The summary of Ch'an ends with a series of quotations from Ch'an masters, the first of whom is Bodhidharmatâra, the version of the name that is encountered in Tibetan sources: "From the sayings of the Great Master Bodhidharmatara [Bo-dhe-dar-mo-ta-ra]: 'If one reverts to the real, rejects discrimination, and abides in brightness, then there is neither self nor other. The common man and sage are equal. If without shifting you abide in firmness, after that you will not follow after the written teaching. This is the quiet of the principle of the real. It is nondiscriminative, quiescent, and inactive. It is entrance into principle" (The Bodhidharma Anthology, p. 67). (Italics mine.)
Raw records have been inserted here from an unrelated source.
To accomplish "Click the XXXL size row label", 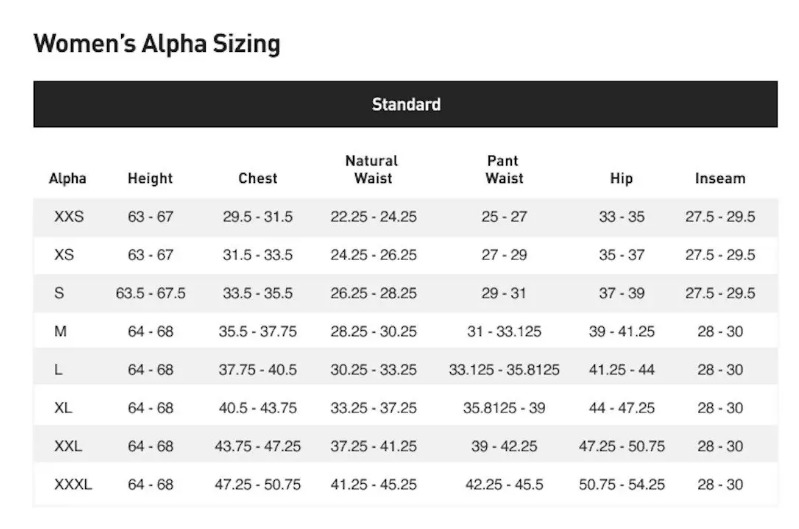I will coord(73,484).
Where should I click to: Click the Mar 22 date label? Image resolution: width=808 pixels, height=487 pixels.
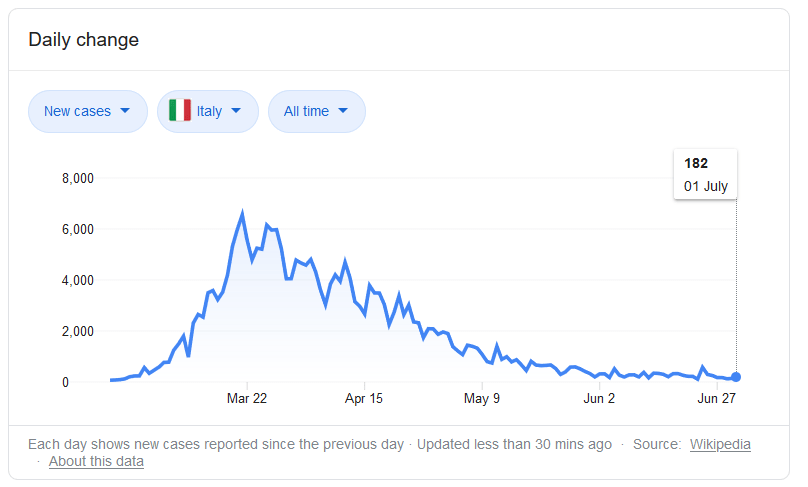pyautogui.click(x=247, y=398)
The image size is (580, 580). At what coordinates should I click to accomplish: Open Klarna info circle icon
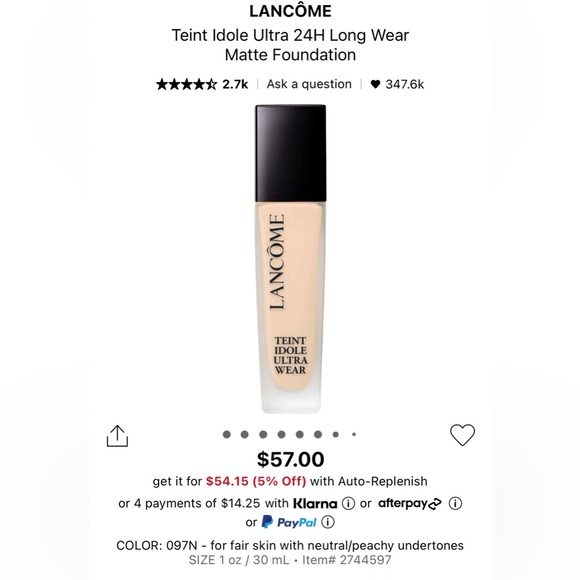point(348,503)
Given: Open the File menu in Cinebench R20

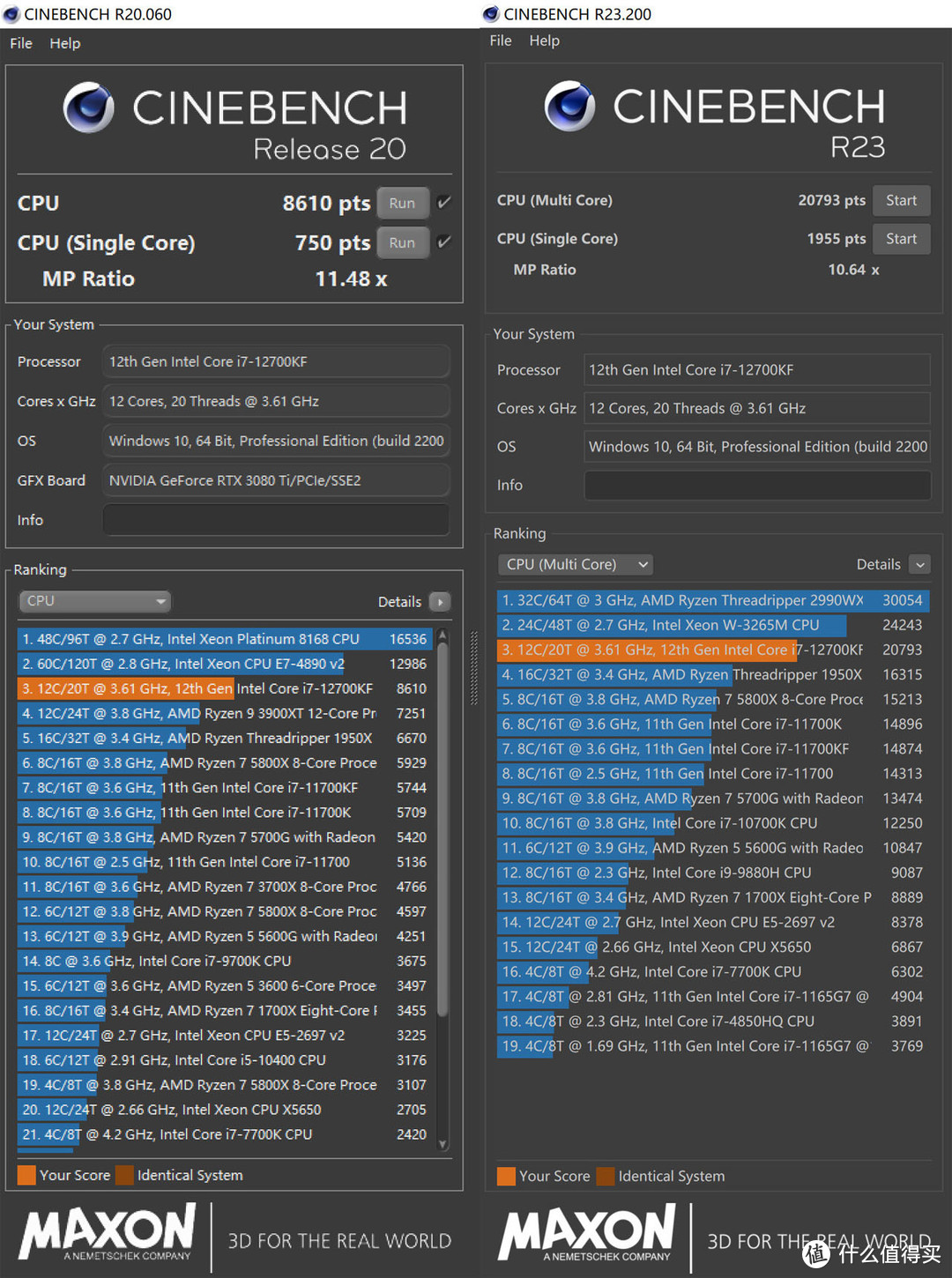Looking at the screenshot, I should [21, 43].
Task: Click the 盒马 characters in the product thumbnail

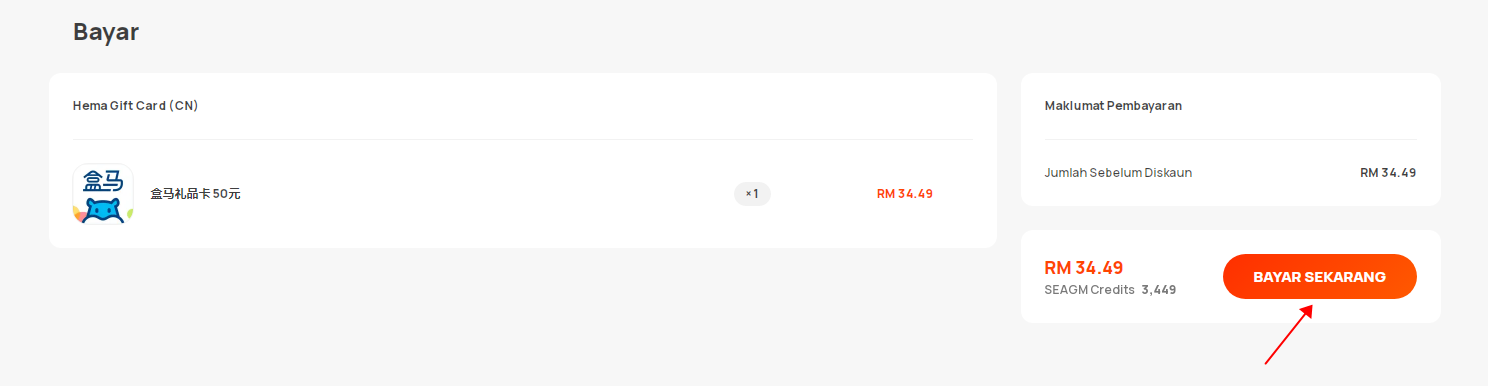Action: (103, 181)

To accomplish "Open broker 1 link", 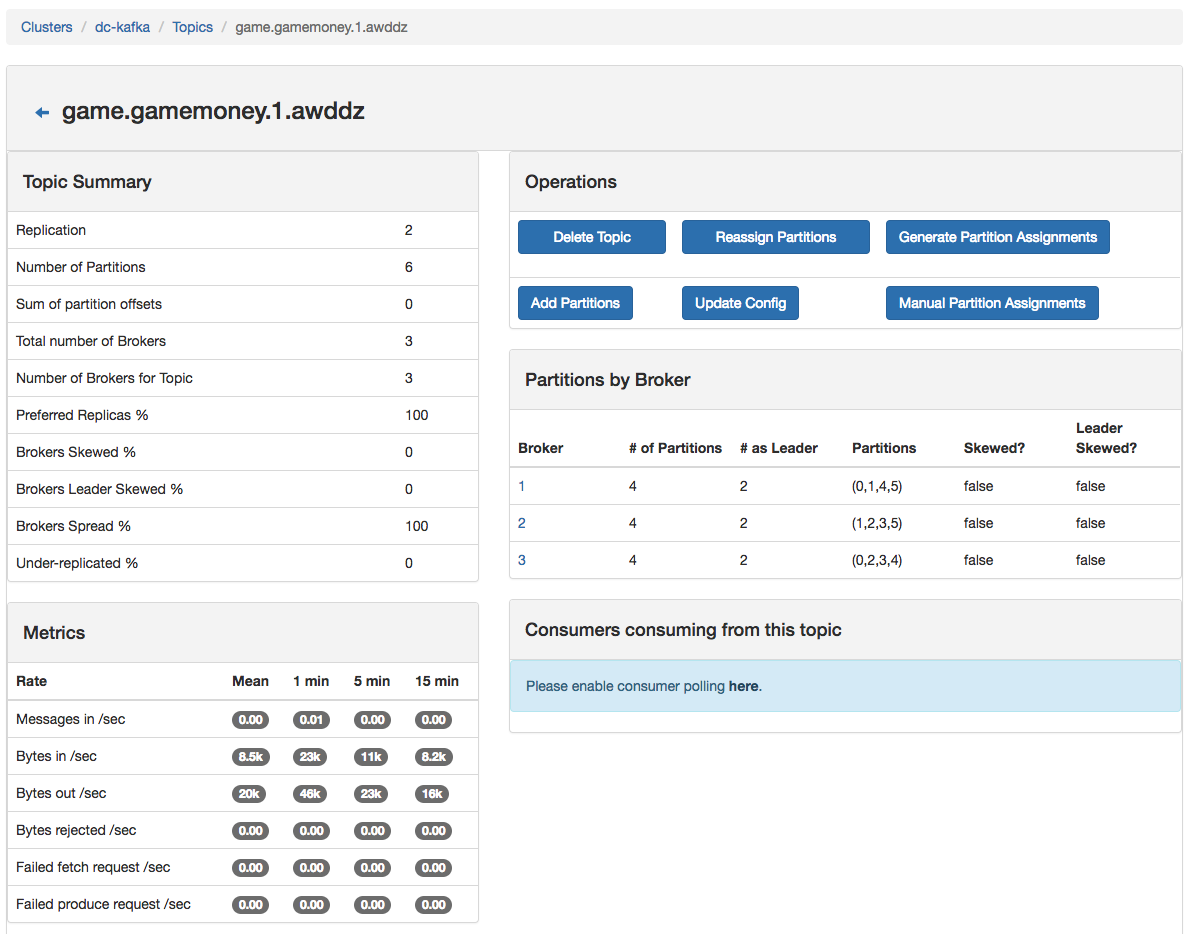I will tap(522, 486).

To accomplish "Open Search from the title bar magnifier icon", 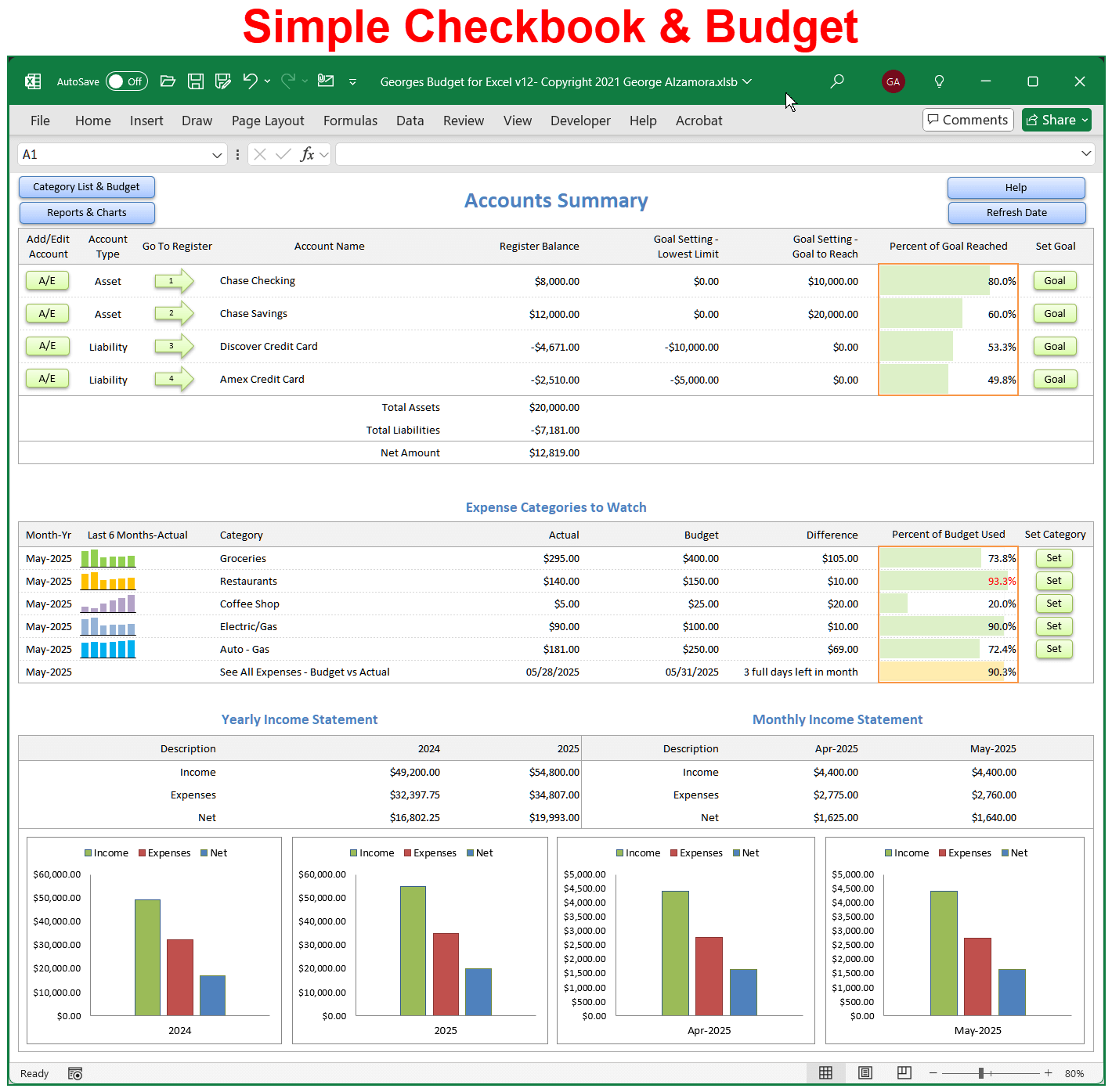I will (x=836, y=81).
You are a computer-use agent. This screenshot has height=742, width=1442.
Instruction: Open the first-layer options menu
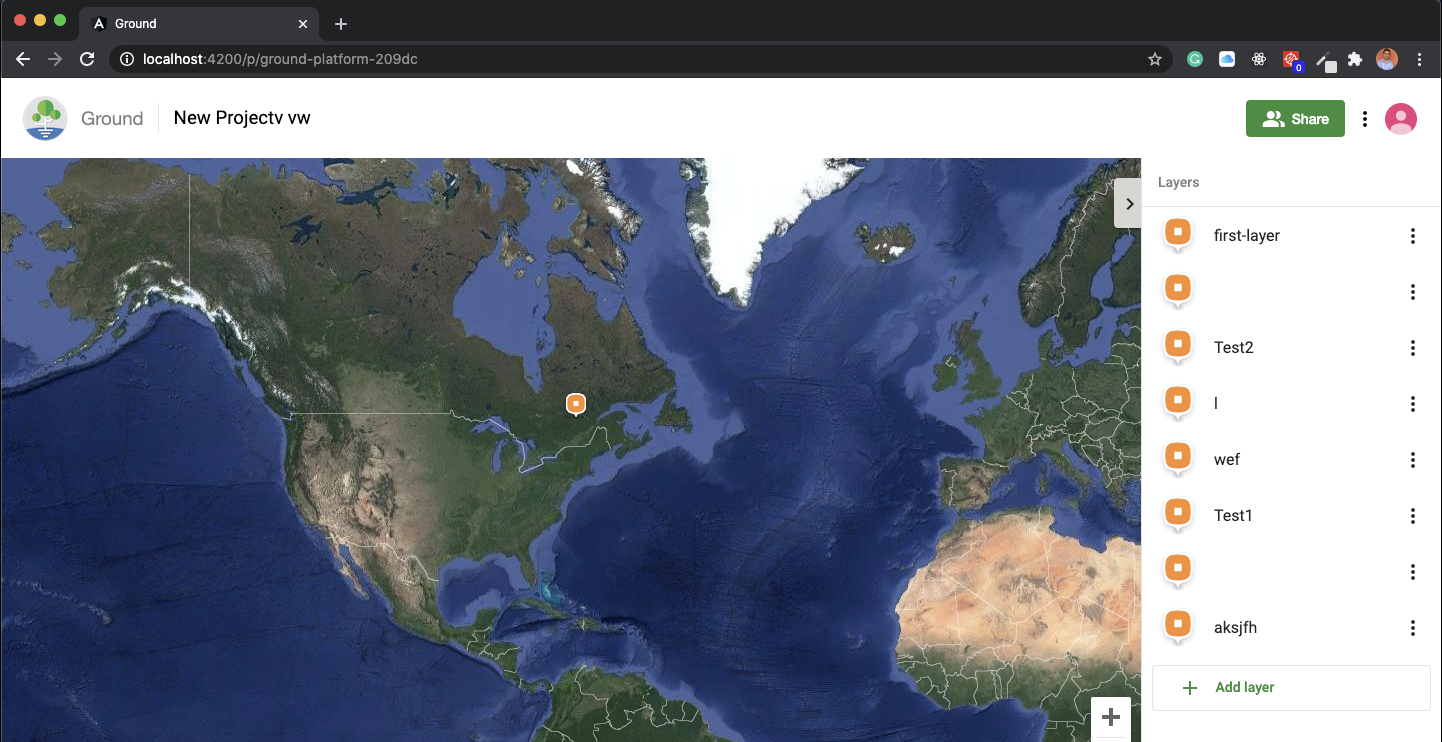tap(1413, 236)

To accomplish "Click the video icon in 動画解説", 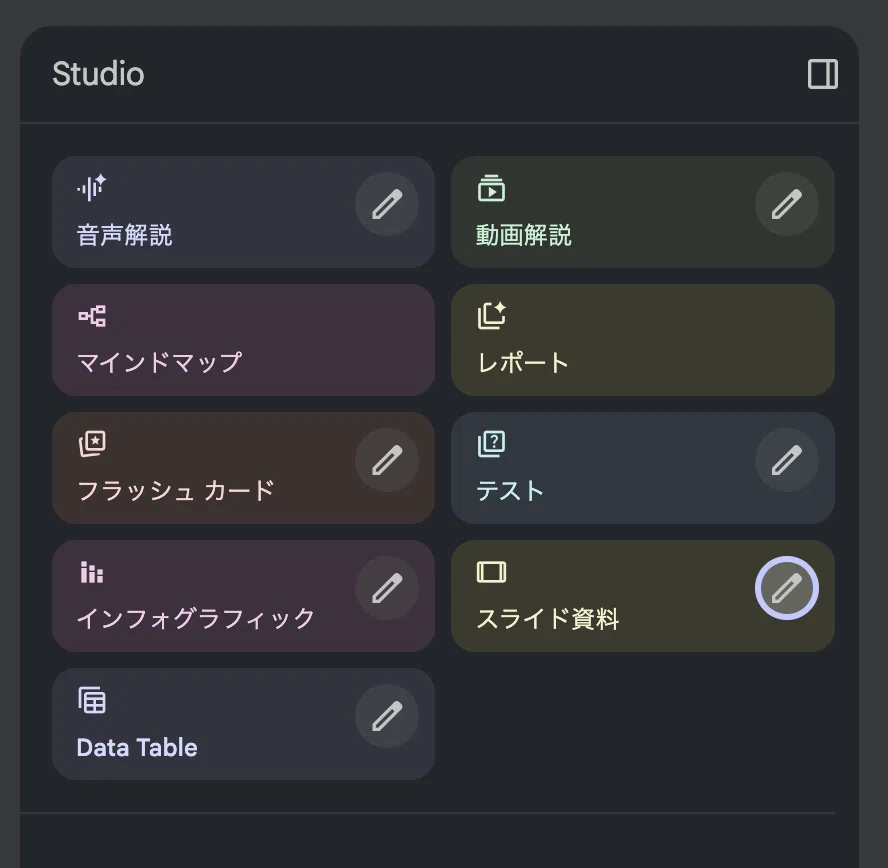I will coord(491,189).
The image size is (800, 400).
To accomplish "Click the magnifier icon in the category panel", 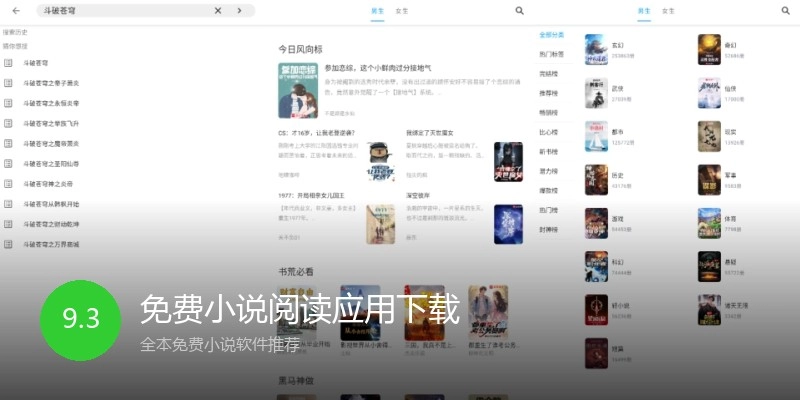I will pos(787,11).
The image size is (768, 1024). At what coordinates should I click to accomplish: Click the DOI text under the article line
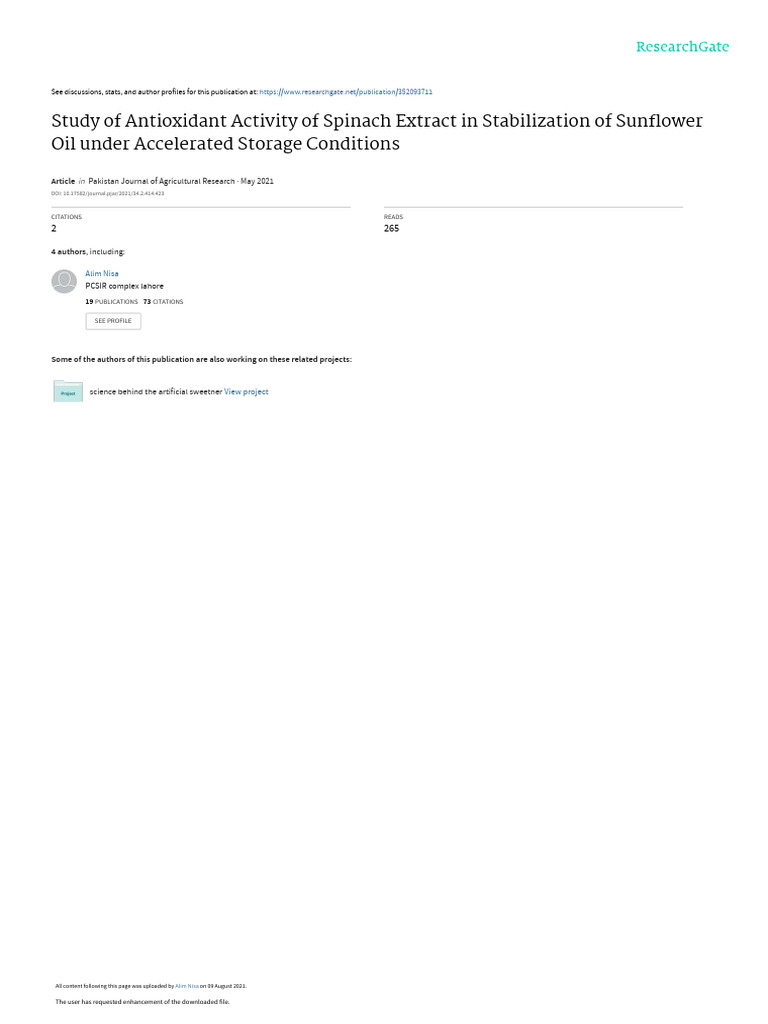pyautogui.click(x=108, y=193)
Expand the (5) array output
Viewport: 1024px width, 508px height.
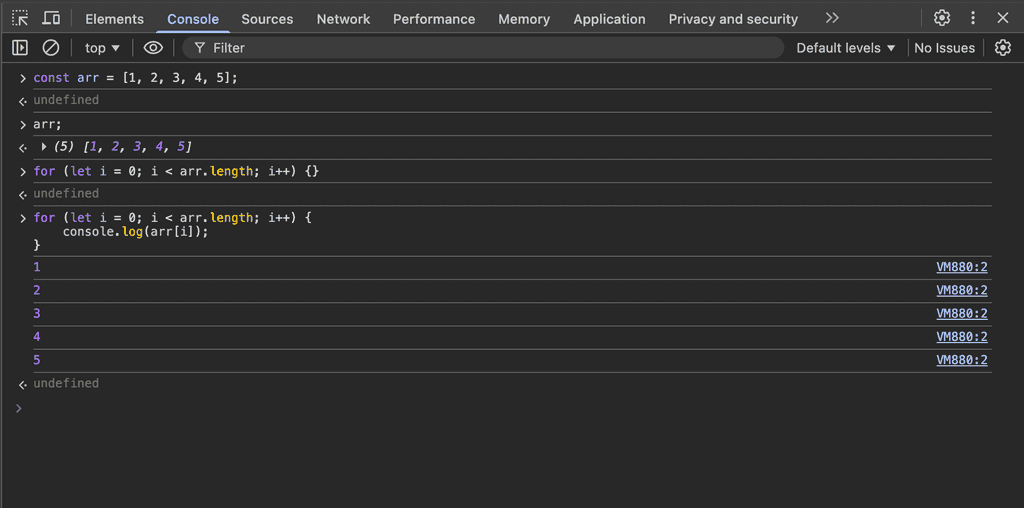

The Tibetan lhan me is rendered, in the above, as "abides in brightness" but could easily be rendered "abides in luminosity" which pertains to the luminosity of Mind. Abides in brightness serves to give Bodhidharma's words a profoundly spiritual ring which they deserve in light of the context of this sermon and others. Following this, here is Red Pine's translation which is roughly the same as Broughton’s translation except for the problem with the wall!
"Those who turn from delusion back to reality, who meditate on walls, the absence of self and other, the oneness of mortal and sage, and who remain unmoved even by scriptures are in complete and unspoken agreement with reason" (The Zen Teaching of Bodhidharma, p. 3). (Italics mine.)
Reason should tell us meditating on walls will get us no where in the spiritual scheme of things, but abiding in brightness or the luminosity of Mind certainly will. We can think of this wall as being a luminous wall. It alone represents true reality. The wall’s nature is purely universal and dynamic from which all phenomena arise and return. It is also thoroughly signless and empty—yet not empty of true reality. It is only empty of the non-real or the same, empty of illusory phenomena.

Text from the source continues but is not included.